Les responsables de l'Union européenne se rendent vendredi à Kiev pour un sommet avec l'Ukraine avec l'intention de dire clairement leur mécontentement face à la lenteur des réformes dans le pays, sa dette croissante et ses crises politiques récurrentes.

En un an, l'atmosphère a radicalement changé dans les relations entre les pays européens et Kiev, à mesure que le pays de 45 millions d'habitants s'enfonçait dans les difficultés financières et les rivalités politiques.

À Paris, en septembre 2008, les Européens avaient proposé à l'Ukraine d'élaborer un accord d'association pour l'année suivante, cherchant ainsi à montrer leur volonté de rapprochement avec un pays fragilisé par le contrecoup du conflit en Géorgie. Il n'en sera rien vendredi, au grand dam de Kiev.

«L'Europe ne s'est pas pressée afin de ne pas apporter de l'eau au moulin de tel ou tel candidat à la présidentielle» ukrainienne du 17 janvier, souligne Vadim Karassiov, directeur de l'Institut des stratégies globales à Kiev.

Côté européen, le vent a tourné plutôt en direction de Moscou, avec qui l'Europe est en phase de dégel accéléré après les tensions autour de la Géorgie.

«Il est clair qu'il y a beaucoup de frustration parmi un grand nombre d'États de l'UE, si ce n'est tous» envers l'Ukraine, souligne Andrew Wilson, analyste au European Council on Foreign relations de Londres.

L'ex-république soviétique, sous perfusion des prêts internationaux car durement frappée par la crise économique, est au bord du dépôt de bilan. Cette situation inquiète les Européens car 80% du gaz russe qu'ils achètent - représentant lui-même un quart de leur gaz consommé - transite par ce pays.

En matière d'énergie, «l'Ukraine continue de faire n'importe quoi», estime Sacha Tessier-Stall, analyste au International Centre For Policy Studies de Kiev. À partir de janvier «on ne sait pas comment (le gouvernement) va faire» pour payer son gaz russe, «surtout si le FMI ne donne pas sa troisième tranche de crédit».

L'Ukraine a reçu il y a un an un prêt du FMI de 16,4 milliards de dollars. Mais le Fonds hésite à débourser la troisième tranche de ce crédit car le pays ne respecte pas ses conditions de rigueur et de réformes. Et de ce fait l'UE a gelé une aide de 600 millions d'euros.

À l'approche du scrutin présidentiel, le parlement ukrainien vient de voter une loi augmentant les dépenses sociales, que le pays risque d'être incapable de financer.

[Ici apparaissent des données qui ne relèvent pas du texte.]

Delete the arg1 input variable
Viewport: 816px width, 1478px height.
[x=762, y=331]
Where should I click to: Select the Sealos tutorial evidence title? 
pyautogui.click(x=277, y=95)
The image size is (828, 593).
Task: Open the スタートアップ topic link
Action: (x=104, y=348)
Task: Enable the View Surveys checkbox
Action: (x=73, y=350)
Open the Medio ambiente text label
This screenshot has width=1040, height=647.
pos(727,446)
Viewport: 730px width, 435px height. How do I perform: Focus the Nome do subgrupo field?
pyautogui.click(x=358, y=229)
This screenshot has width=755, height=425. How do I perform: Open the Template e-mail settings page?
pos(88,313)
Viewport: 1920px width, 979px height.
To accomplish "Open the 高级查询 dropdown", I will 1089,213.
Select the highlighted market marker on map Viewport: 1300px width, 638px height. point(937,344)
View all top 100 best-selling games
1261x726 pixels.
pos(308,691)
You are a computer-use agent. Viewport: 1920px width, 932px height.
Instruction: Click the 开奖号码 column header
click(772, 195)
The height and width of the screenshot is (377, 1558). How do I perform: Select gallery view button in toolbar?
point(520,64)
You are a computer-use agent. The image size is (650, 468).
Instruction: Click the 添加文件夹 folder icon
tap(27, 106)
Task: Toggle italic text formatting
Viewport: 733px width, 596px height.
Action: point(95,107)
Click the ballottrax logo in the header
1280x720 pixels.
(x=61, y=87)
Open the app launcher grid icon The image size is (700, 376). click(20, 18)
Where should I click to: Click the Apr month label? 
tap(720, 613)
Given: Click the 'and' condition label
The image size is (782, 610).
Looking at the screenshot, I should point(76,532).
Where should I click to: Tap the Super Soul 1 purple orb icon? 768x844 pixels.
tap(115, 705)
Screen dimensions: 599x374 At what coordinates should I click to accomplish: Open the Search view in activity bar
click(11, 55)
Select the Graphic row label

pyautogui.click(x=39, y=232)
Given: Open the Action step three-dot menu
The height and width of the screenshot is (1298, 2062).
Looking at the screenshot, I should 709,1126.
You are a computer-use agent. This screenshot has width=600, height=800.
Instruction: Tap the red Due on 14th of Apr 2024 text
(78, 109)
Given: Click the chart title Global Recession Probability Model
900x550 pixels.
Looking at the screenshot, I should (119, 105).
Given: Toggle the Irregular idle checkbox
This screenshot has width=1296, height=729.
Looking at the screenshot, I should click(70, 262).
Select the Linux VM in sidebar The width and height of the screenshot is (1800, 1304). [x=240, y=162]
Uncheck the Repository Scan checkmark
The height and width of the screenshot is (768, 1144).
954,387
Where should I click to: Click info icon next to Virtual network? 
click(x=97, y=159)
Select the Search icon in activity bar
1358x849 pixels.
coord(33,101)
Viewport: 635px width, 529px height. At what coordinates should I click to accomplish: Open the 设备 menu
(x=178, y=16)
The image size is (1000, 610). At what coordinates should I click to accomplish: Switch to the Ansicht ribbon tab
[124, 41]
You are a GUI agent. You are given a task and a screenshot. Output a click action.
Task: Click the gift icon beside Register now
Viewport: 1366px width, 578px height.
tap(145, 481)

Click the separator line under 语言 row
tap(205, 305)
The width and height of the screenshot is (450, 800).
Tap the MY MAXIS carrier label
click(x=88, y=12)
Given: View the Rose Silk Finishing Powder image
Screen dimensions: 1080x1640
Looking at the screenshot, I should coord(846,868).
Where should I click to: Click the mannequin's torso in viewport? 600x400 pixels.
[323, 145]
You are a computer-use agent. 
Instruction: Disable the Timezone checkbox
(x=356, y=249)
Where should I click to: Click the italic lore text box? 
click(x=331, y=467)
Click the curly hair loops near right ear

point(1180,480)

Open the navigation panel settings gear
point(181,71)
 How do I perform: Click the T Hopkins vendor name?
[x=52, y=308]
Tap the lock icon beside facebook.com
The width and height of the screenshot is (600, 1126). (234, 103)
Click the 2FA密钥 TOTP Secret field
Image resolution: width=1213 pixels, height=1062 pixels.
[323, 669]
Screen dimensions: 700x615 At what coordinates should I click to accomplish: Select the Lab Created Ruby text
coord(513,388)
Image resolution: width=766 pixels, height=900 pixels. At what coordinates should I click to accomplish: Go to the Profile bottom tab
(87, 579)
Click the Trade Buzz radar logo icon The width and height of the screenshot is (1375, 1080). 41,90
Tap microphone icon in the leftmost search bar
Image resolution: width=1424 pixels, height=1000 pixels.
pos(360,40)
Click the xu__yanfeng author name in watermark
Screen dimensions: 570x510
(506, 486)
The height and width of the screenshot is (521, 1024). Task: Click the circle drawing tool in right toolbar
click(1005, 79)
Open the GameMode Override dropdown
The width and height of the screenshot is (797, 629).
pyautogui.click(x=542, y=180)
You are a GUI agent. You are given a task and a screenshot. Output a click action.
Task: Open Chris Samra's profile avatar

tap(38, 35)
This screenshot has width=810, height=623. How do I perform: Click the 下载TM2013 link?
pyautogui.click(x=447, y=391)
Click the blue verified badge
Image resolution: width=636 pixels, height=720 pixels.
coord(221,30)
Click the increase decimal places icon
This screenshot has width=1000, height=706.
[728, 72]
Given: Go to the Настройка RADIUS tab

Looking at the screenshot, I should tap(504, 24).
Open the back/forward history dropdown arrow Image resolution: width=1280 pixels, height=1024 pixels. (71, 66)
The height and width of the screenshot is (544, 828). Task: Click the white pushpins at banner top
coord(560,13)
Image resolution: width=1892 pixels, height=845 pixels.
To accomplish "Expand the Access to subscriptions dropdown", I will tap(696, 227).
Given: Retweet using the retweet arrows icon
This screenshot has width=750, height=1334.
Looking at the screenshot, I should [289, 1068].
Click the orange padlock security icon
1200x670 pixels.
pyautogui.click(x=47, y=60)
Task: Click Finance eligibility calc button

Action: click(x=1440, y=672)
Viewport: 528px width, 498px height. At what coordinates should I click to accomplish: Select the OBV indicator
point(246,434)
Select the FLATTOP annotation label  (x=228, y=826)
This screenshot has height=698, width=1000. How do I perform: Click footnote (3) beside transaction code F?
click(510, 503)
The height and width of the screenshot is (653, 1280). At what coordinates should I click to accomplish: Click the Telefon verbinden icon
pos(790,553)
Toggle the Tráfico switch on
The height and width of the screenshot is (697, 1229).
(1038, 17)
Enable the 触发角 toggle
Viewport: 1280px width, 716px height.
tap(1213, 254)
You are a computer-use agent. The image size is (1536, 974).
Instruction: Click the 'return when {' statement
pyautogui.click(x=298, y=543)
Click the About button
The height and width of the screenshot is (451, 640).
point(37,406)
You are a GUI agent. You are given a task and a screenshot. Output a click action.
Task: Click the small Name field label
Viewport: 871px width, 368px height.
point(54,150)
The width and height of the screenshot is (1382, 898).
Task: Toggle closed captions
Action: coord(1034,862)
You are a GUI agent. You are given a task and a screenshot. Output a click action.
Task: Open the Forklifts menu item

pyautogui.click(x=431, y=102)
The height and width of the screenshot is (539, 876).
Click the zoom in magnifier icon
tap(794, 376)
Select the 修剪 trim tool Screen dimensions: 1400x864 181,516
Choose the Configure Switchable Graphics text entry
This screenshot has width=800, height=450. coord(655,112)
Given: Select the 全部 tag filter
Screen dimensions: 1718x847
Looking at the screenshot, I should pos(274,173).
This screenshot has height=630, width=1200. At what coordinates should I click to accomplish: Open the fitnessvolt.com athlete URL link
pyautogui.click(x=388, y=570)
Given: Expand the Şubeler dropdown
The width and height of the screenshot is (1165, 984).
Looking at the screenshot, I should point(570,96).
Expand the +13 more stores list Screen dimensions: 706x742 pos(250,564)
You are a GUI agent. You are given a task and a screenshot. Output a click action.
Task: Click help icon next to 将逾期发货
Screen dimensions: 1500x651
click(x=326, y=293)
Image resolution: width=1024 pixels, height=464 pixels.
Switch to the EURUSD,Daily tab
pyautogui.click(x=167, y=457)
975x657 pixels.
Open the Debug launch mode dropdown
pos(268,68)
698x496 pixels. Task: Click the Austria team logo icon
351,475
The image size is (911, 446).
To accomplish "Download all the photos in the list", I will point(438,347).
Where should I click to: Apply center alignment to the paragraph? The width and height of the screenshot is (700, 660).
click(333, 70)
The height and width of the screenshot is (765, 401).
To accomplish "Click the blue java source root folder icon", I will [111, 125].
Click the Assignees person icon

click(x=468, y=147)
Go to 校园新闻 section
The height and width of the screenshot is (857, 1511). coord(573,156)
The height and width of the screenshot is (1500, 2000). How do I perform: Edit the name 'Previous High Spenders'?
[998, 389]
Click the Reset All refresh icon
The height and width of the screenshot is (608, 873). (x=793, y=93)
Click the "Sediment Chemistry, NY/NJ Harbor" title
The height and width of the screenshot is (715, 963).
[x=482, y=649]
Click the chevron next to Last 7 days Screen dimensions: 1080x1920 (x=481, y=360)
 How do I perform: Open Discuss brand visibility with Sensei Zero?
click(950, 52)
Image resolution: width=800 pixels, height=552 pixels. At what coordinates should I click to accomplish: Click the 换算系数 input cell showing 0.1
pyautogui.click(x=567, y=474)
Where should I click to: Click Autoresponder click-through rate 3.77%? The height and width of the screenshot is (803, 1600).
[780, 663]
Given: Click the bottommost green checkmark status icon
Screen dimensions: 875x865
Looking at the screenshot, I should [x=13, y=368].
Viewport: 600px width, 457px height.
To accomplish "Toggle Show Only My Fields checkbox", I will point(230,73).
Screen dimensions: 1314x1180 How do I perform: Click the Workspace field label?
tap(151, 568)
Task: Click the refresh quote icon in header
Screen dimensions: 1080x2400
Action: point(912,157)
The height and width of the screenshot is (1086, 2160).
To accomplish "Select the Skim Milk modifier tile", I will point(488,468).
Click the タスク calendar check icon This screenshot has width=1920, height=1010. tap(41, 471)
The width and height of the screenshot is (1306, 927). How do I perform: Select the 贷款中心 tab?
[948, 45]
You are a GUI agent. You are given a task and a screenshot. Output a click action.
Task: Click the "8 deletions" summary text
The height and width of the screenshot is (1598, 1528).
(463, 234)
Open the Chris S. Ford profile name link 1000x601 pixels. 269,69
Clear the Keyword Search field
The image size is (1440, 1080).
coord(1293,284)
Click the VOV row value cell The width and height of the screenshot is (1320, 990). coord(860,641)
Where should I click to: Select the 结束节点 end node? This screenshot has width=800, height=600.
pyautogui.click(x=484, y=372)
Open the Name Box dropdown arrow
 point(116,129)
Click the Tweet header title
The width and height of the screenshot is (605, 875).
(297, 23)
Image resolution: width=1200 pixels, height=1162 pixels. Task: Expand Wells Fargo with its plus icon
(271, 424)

Tant les Européens que la communauté internationale attendent «qu'on retourne à l'État de droit, qu'on se débarrasse de la corruption» en Ukraine et «que les promesses électorales ne soient pas financées avec l'argent de la communauté internationale, du FMI et des contribuables européens», a récemment averti le secrétaire d'État français aux Affaires européennes, Pierre Lellouche.

L'amertume est aussi perceptible à Kiev. L'Ukraine est «la seule nation européenne avec des ambitions claires pour entrer dans l'UE qui n'a pas été ne serait-ce vaguement reconnue comme futur pays membre potentiel», s'est plaint le vice-ministre des Affaires étrangères, Konstantin Elesseev.

L'UE, conduite par sa présidence suédoise et la Commission européenne, devrait se borner à répéter vendredi que l'Ukraine est un «pays européen» qui «partage une histoire et des valeurs communes» avec les 27.

Mais sans offrir la moindre perspective d'adhésion à un pays qui, depuis la Révolution orange, cherche à se rapprocher tant de l'UE que de l'OTAN. Et dont le cap pourrait s'infléchir si le favori des sondages, le leader de l'opposition pro-russe Viktor Ianoukovitch, devait emporter les élections.